“Sul ppe sta cosa c’aie ritt, t’avess spara’ in vocca!”
Questo il tormentone di una divertentissima gag di Made in sud interpretata da Gigi e Ross.
I due comici, facendo il verso a Gomorra la serie, interpretano due spietati camorristi che comandano in un quartiere di Napoli e sono pronti ad uccidere per un’occhiata che reputano sbagliata, per un gesto, per antipatia, per… niente.
Il camorrista detta legge nel suo quartiere e si arroga il diritto di vita e di morte su chi lo circonda.
La violenza del linguaggio intima la sottomissione degli altri perché alle parole seguono i fatti, fatti di sangue.
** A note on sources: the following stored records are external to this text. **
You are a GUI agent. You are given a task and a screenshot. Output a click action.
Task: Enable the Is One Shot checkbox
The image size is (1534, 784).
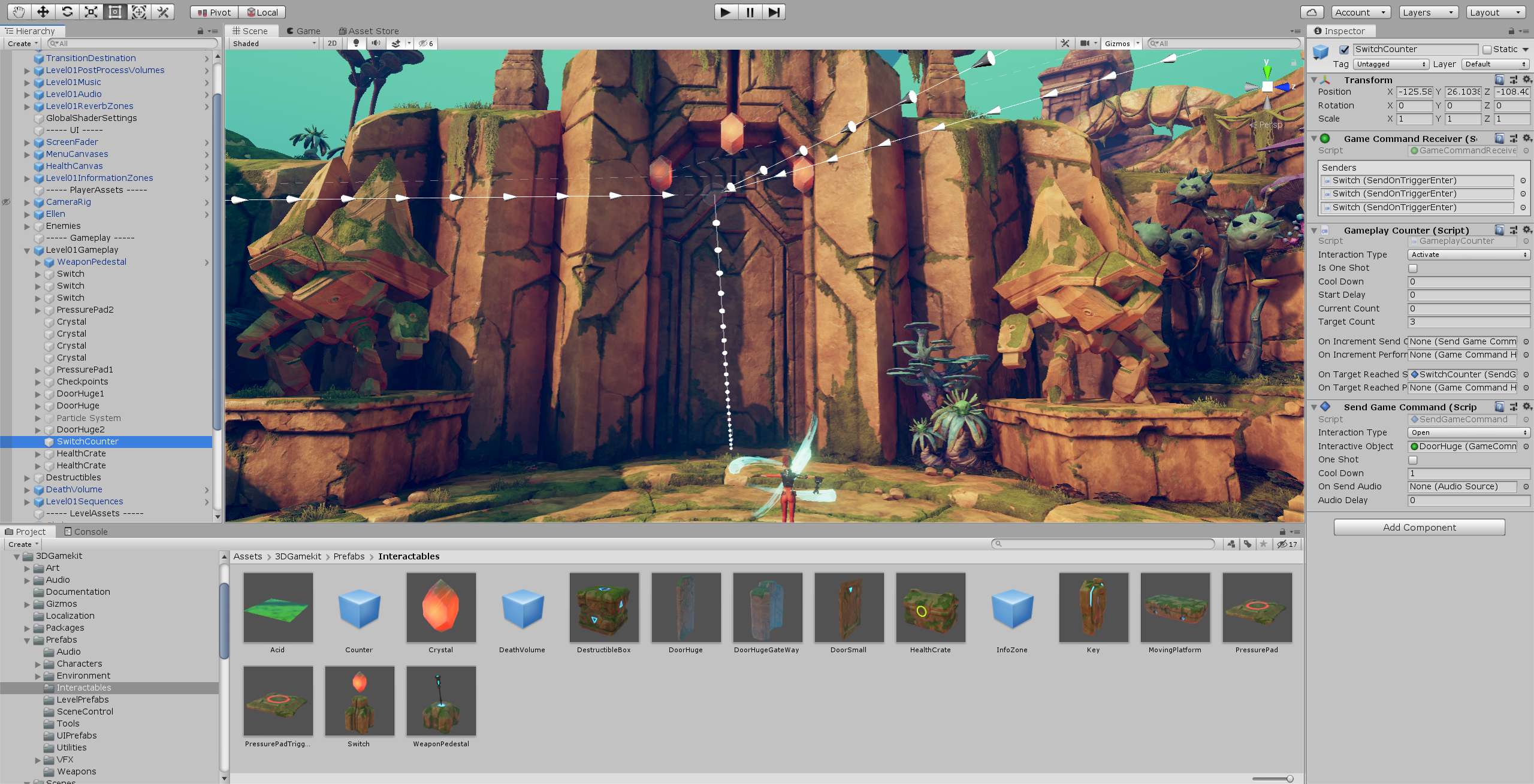[1412, 268]
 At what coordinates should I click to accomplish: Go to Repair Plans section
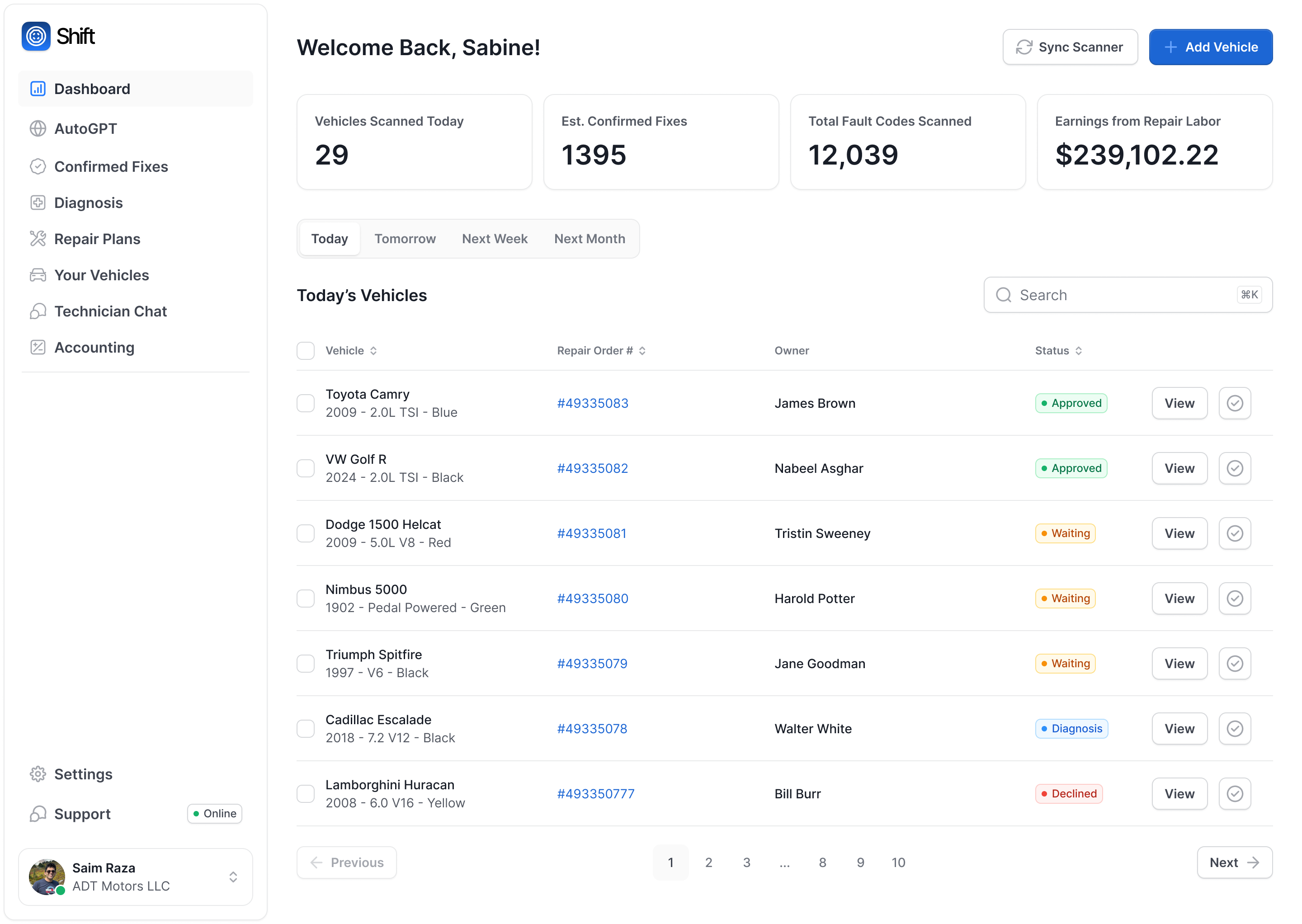97,239
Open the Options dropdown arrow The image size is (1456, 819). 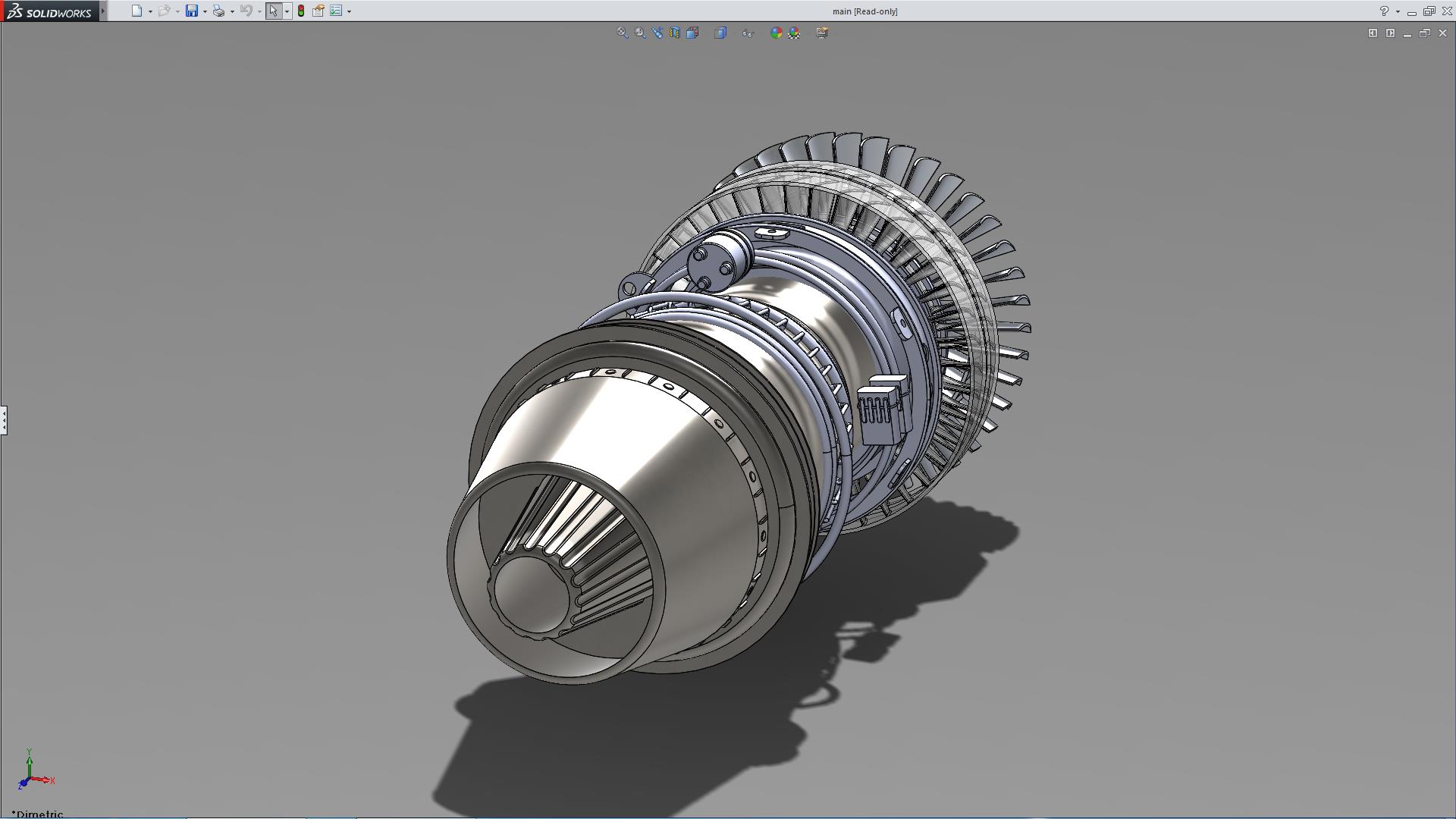tap(349, 11)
La violenza fisica e verbale è la loro forza, la loro caratteristica, la loro specificità.
La loro, signor Presidente, la loro.
Le istituzioni non devono confondersi con loro.
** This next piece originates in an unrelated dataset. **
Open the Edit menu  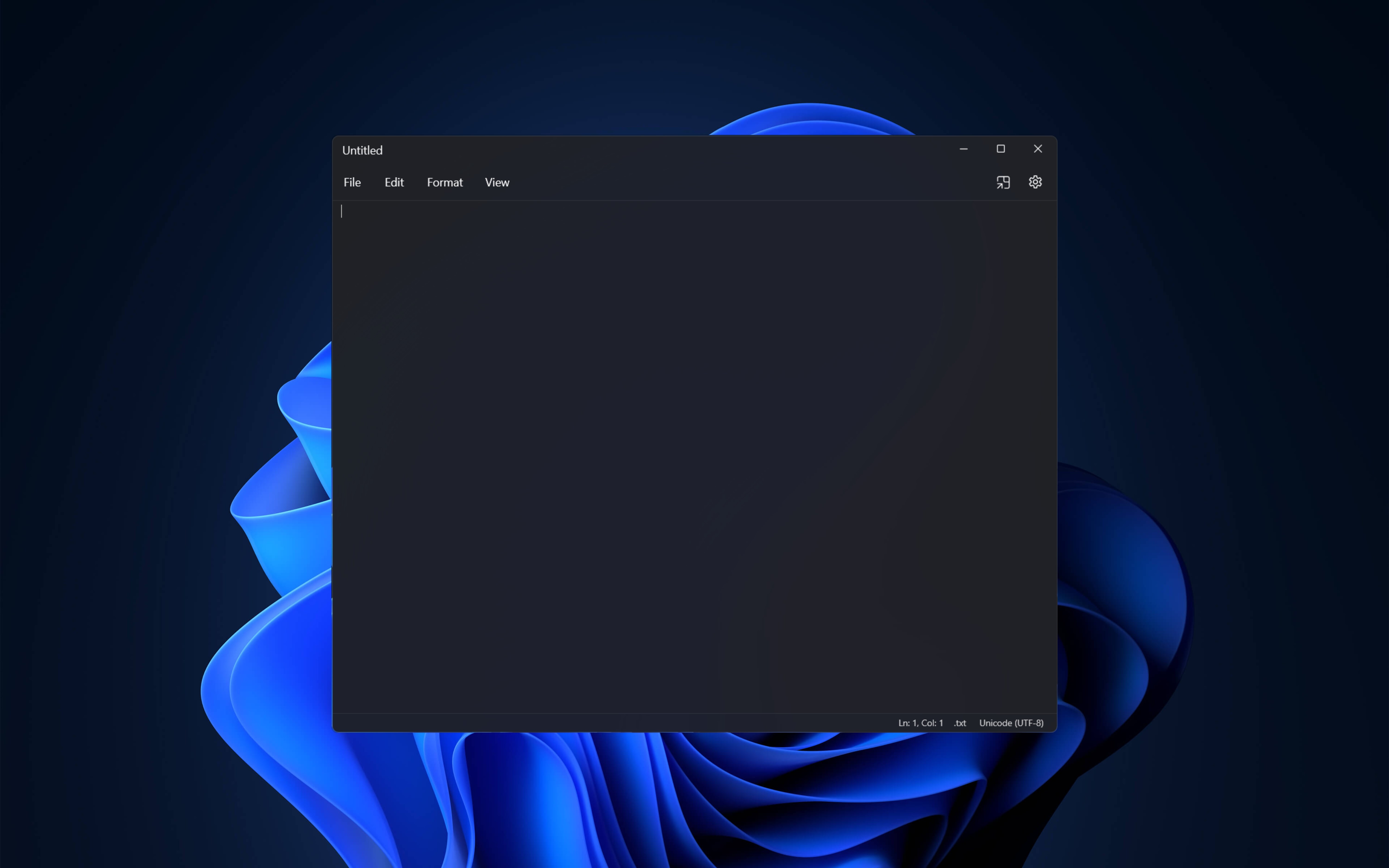coord(394,182)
Lei non deve confondersi con loro.
Un linguaggio violento da un rappresentante delle istituzioni spiazza e spiazza ancora di più quando il destinatario della verbalizzazione violenta è un organo che combatte la mafia.
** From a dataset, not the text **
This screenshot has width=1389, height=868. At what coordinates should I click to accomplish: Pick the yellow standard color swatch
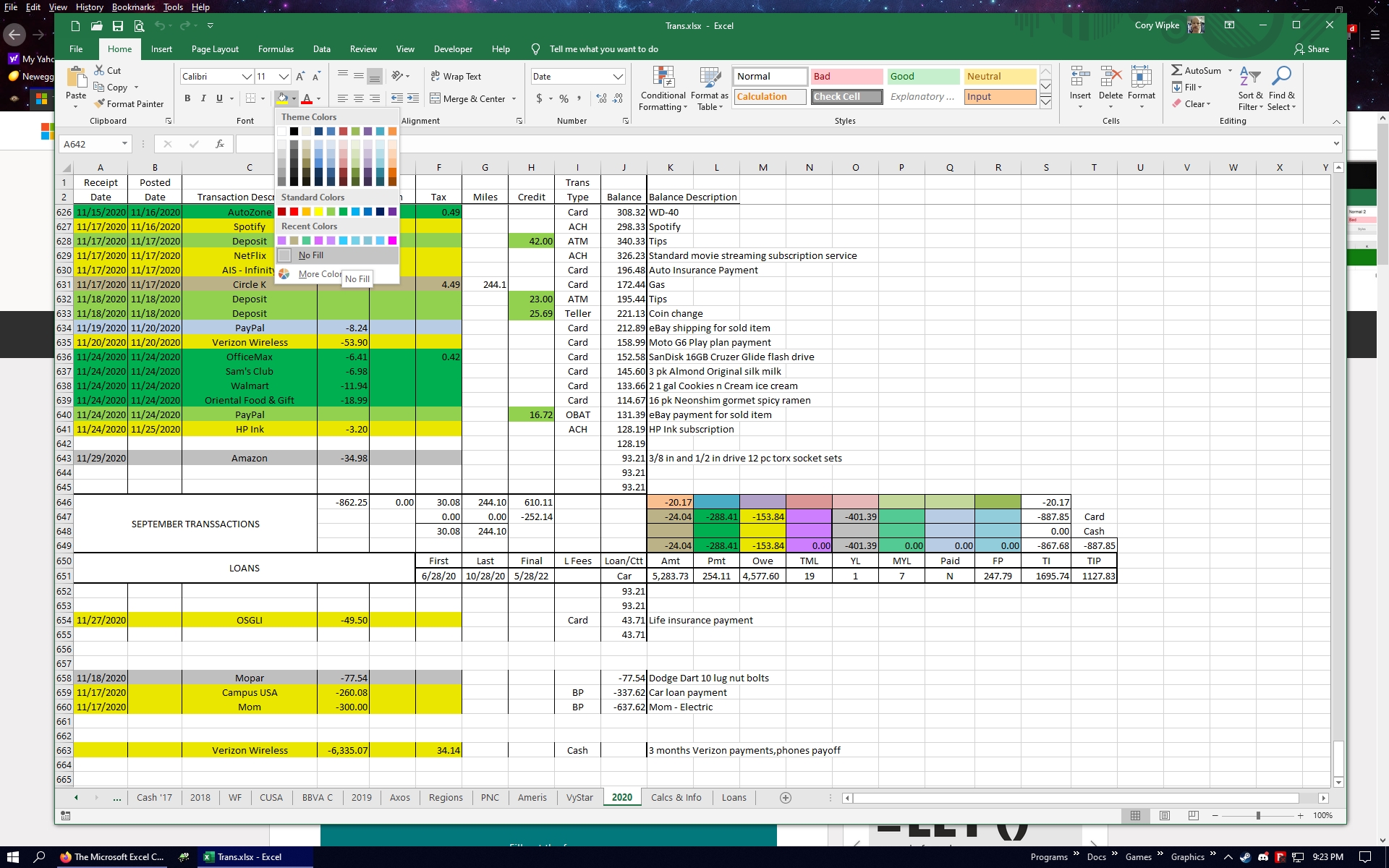tap(318, 212)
Signor Presidente, la Commissione parlamentare antimafia nasce nell’intento di comprendere e combattere le mafie.  Studia, analizza, mappa, propone soluzioni.
Dire frasi come quelle di ieri al “capo” di quella Commissione, signor Presidente, sembra una chiamata alle armi anche contro ciò che quella istituzione rappresenta.
Non si può correre il rischio di generare confusione in chi la ascolta, in chi vede lei come punto di riferimento istituzionale.
Signor Presidente, ci dia lumi, ci dica che in fondo era una goliardica affermazione di cui si pente.
I suoi elettori e i suoi cittadini lo apprezzeranno e capiranno da che parte stare: con lei o contro di lei, ma in ogni caso contro le mafie.